Overview
This lecture explains the architecture (block diagram) of the 8086 microprocessor, covering its major structural units, registers, address calculation, and pipelining advantages.
8086 Microprocessor Basics
- 8086 is a 16-bit microprocessor; it processes 16 bits of data at a time.
- It features a 16-bit data bus and a 20-bit address bus, allowing access to 1 MB physical memory.
Main Architectural Components
- The architecture is divided into two main units: Bus Interface Unit (BIU) and Execution Unit (EU).
- BIU is responsible for instruction fetching and address manipulation, while EU handles instruction execution.
Bus Interface Unit (BIU)
- BIU contains segment registers, adder circuit, and a 6-byte instruction queue (FIFO policy).

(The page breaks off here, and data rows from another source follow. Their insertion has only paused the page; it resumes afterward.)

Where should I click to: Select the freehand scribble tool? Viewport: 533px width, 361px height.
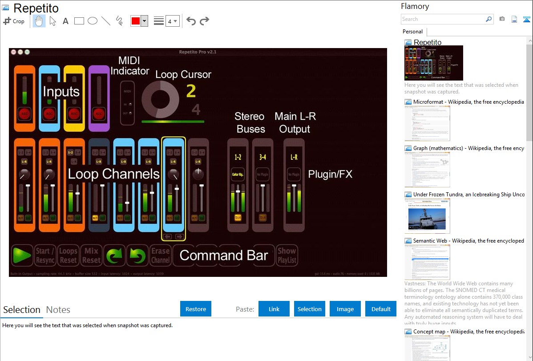click(119, 21)
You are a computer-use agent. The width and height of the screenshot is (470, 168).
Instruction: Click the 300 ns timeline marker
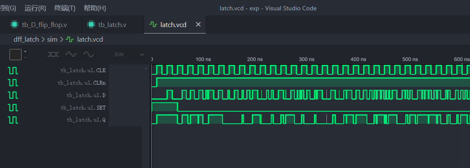point(307,59)
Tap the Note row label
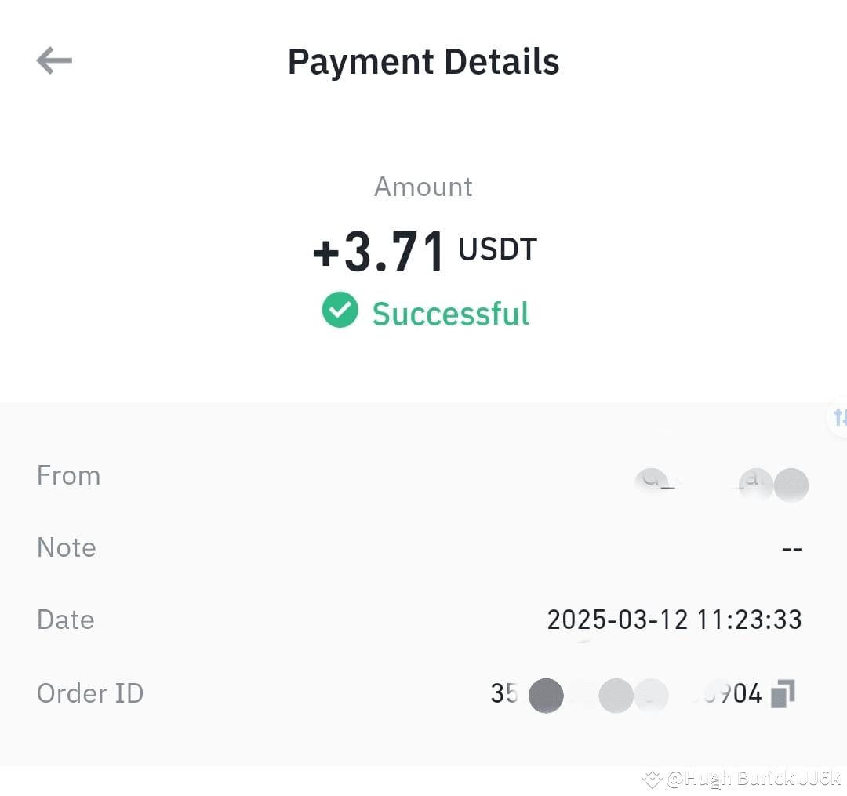The image size is (847, 796). [67, 547]
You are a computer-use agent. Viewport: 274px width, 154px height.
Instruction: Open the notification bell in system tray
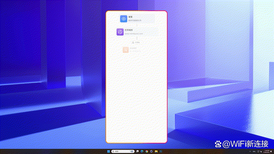(x=271, y=151)
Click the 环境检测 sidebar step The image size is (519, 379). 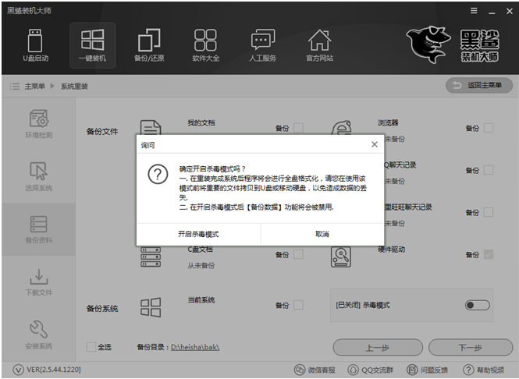39,125
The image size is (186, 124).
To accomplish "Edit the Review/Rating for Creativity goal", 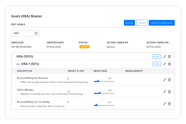I will click(x=165, y=104).
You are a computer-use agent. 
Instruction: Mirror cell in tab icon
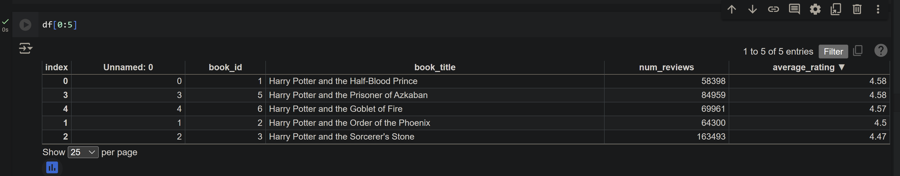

- It fetches instructions from memory and stores them in the instruction queue for the EU.
Segmentation and Registers
- Memory is divided into four segments: Code, Stack, Data, and Extra.
- Segment registers: CS (Code Segment), SS (Stack Segment), DS (Data Segment), ES (Extra Segment) - all 16 bits.
- Instruction Pointer (IP) holds the offset address within code segment.
- Offset registers: SP (Stack Pointer), BP (Base Pointer), SI (Source Index), DI (Destination Index).
- Formula for physical address: Physical Address = (Segment Address × 10h) + Offset.
Execution Unit (EU)
- EU includes control system, Arithmetic Logic Unit (ALU), general purpose registers, offset registers, and flags.
- EU retrieves instructions from the instruction queue, decodes, and executes them using ALU.
- General purpose registers: AX, BX, CX, DX; each split into high (H) and low (L) 8-bit parts.
ALU and Data Processing
- ALU performs arithmetic, logic, shift, data transfer, and control operations.
- The accumulator (AX) is the default operand source for ALU operations.
- Results are stored back to registers, then to memory via BIU.
Flags and Operands
- Flags indicate status or results of operations (e.g., carry, zero, overflow).
- Operand sources may include immediate values, registers, or memory.
Pipelining Concept
- Architecture split enables pipelining: BIU fetches instructions while EU executes instructions, increasing processing speed.
- Unlike previous processors (e.g., 8085), 8086 can overlap instruction fetch with execution.
Key Terms & Definitions
- BIU (Bus Interface Unit) — Handles instruction fetch and address generation.
- EU (Execution Unit) — Executes instructions and processes data.
- Segment Register — Holds base address of a memory segment.
- Physical Address — Actual memory address used by the processor.
- ALU (Arithmetic Logic Unit) — Performs arithmetic and logic operations.
- Pipelining — Technique allowing overlapping instruction fetch and execution for faster processing.
Action Items / Next Steps
- Review "register organization" for more details on register functions.
- Study the different types of flags in the 8086 processor.